И лишь в зрелое Средневековье рождается чеканная формулировка — homagium
corporis et servitutis и новый статус — homo (или femina) de corpore. Сам ритуал
сервильного оммажа тогда же обретает конкретные черты. В чем-то символика оммажа
сервов повторяет классический рыцарский оммаж — ключевым символическим элементом
становится жест рук, иногда используется коленопреклоненная поза. В чем-то
ритуал сервов намеренно отходит от классических форм, чем подчеркивает свою
особость: в отличие от рыцарского оммажа, руки подаются не сложенными, вводятся
специфические символические элементы, например веревка на шее.
* * *
Анализ
лексических формул, применявшихся для характеристики отношений подчинения и
зависимости, неразрывно связан с изучением специфических форм жестикуляции при
оммаже.

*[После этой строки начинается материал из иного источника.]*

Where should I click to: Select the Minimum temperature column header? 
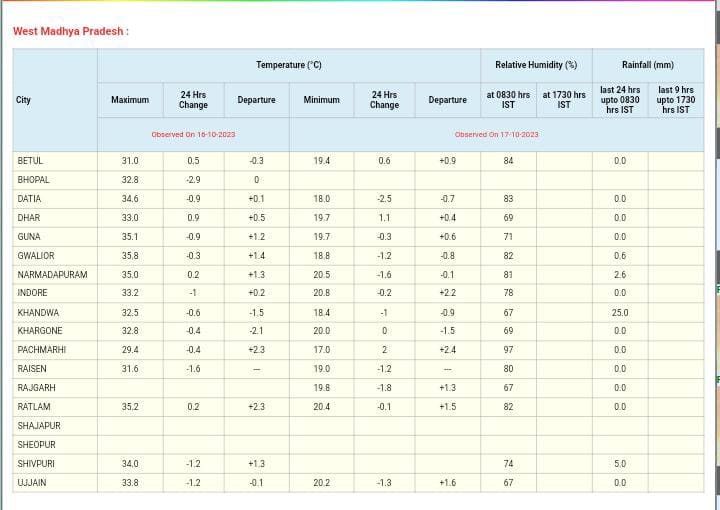tap(321, 100)
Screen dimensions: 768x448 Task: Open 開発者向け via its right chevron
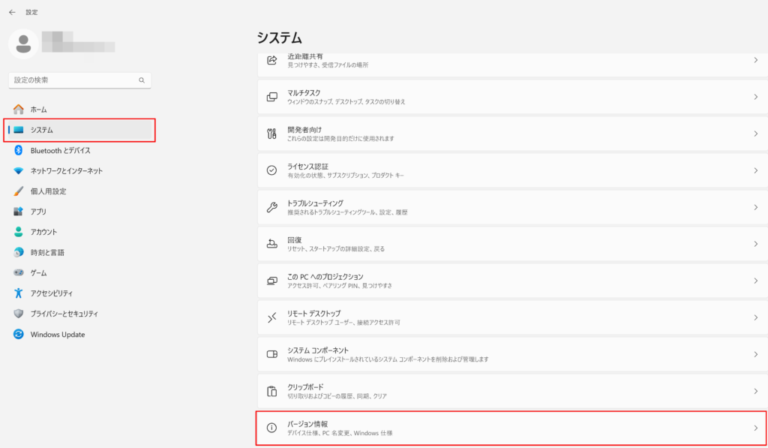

Такие действия, как признание своего зависимого положения, установление
взаимных обязательств, а тем более вверение себя (своего тела), не могли не
сопровождаться соответствующим символическим оформлением. Символическая
жестикуляция придавала акту оммажа выразительность и конкретность, позволяла
предельно точно передать специфический смысл, вкладываемый в каждый отдельный
ритуал (а кроме того, публично засвидетельствовать факт вступления в
зависимость).
Наиболее известным жестом, оформлявшим акт оммажа, следует признать жест двух
рук вассала, вкладывавшихся в руки сеньора. Этот жест многократно воспроизводят
как письменные источники, описывая его словами «manibus se commendare», так и
всевозможные изображения сцены оммажа. Однако символическое оформление оммажа не
только не сводилось к какому-то единому жесту рук (как уже упоминалось выше,
руки могли подаваться по-разному), но и распространялось на другие части тела —
membra, как они именуются в документах. В контексте изучения понятия «corpus» и
конкретного смысла, вкладывавшегося в определение «homo de corpore», особенно
интересно попытаться восстановить картину символической жестикуляции вверявшего
себя человека, потому что ритуал оммажа серва мог включать в себя различные
жесты, в том числе жесты вверения себя с помощью рук, ног, головы и, наконец,
всего тела (редчайшее упоминание обо всем теле как активном компоненте
символической жестикуляции мы находим в описании ритуала оммажа саксонским Jus
feodale: «...преклоняет колени перед сидящим напротив него и подвигает [к нему]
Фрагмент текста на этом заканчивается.